══ Material for this task ══

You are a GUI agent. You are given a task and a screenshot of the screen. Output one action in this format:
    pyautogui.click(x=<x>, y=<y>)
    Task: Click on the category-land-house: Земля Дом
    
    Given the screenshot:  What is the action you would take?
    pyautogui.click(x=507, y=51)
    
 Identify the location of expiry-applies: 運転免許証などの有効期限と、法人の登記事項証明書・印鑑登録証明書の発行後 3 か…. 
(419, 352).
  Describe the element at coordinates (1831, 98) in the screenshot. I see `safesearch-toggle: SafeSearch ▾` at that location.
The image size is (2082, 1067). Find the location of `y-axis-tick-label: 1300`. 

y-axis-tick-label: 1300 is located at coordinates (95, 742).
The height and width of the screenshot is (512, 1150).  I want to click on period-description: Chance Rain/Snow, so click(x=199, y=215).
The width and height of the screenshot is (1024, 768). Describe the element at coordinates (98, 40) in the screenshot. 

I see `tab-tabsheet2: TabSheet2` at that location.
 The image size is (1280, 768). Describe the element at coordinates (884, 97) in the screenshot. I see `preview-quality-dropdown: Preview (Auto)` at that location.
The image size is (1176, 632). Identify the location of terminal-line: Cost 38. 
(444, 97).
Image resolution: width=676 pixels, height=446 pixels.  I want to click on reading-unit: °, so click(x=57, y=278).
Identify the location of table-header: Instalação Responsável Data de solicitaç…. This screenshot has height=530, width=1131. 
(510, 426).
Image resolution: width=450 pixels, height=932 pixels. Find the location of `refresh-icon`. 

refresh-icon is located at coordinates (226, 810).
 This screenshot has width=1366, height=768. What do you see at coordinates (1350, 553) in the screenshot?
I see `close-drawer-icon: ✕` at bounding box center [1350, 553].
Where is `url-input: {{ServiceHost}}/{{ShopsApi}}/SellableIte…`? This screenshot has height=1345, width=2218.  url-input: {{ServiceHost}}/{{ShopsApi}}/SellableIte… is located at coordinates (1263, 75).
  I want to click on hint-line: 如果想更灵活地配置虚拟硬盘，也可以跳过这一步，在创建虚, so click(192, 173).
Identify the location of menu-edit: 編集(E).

═══

What is expected: Rewrite all the items above, changing every "Identify the location of" to "Locate" and leaving everything else the same.

Problem solution:
You are a GUI agent. You are given a task and a screenshot of the screen. Output one action in this format:
    pyautogui.click(x=<x>, y=<y>)
    Task: Click on the category-land-house: Земля Дом
    
    Given the screenshot:  What is the action you would take?
    pyautogui.click(x=507, y=51)
    
 Locate expiry-applies: 運転免許証などの有効期限と、法人の登記事項証明書・印鑑登録証明書の発行後 3 か…. 
(419, 352).
  Describe the element at coordinates (1831, 98) in the screenshot. I see `safesearch-toggle: SafeSearch ▾` at that location.
The image size is (2082, 1067). Find the location of `y-axis-tick-label: 1300`. 

y-axis-tick-label: 1300 is located at coordinates (95, 742).
The height and width of the screenshot is (512, 1150).  I want to click on period-description: Chance Rain/Snow, so click(x=199, y=215).
The width and height of the screenshot is (1024, 768). Describe the element at coordinates (98, 40) in the screenshot. 

I see `tab-tabsheet2: TabSheet2` at that location.
 The image size is (1280, 768). Describe the element at coordinates (884, 97) in the screenshot. I see `preview-quality-dropdown: Preview (Auto)` at that location.
The image size is (1176, 632). Locate terminal-line: Cost 38. 
(444, 97).
Image resolution: width=676 pixels, height=446 pixels.  I want to click on reading-unit: °, so click(x=57, y=278).
Locate table-header: Instalação Responsável Data de solicitaç…. This screenshot has height=530, width=1131. 
(510, 426).
Image resolution: width=450 pixels, height=932 pixels. Find the location of `refresh-icon`. 

refresh-icon is located at coordinates (226, 810).
 This screenshot has width=1366, height=768. What do you see at coordinates (1350, 553) in the screenshot?
I see `close-drawer-icon: ✕` at bounding box center [1350, 553].
Where is `url-input: {{ServiceHost}}/{{ShopsApi}}/SellableIte…`? This screenshot has height=1345, width=2218.  url-input: {{ServiceHost}}/{{ShopsApi}}/SellableIte… is located at coordinates (1263, 75).
  I want to click on hint-line: 如果想更灵活地配置虚拟硬盘，也可以跳过这一步，在创建虚, so click(192, 173).
Locate menu-edit: 編集(E).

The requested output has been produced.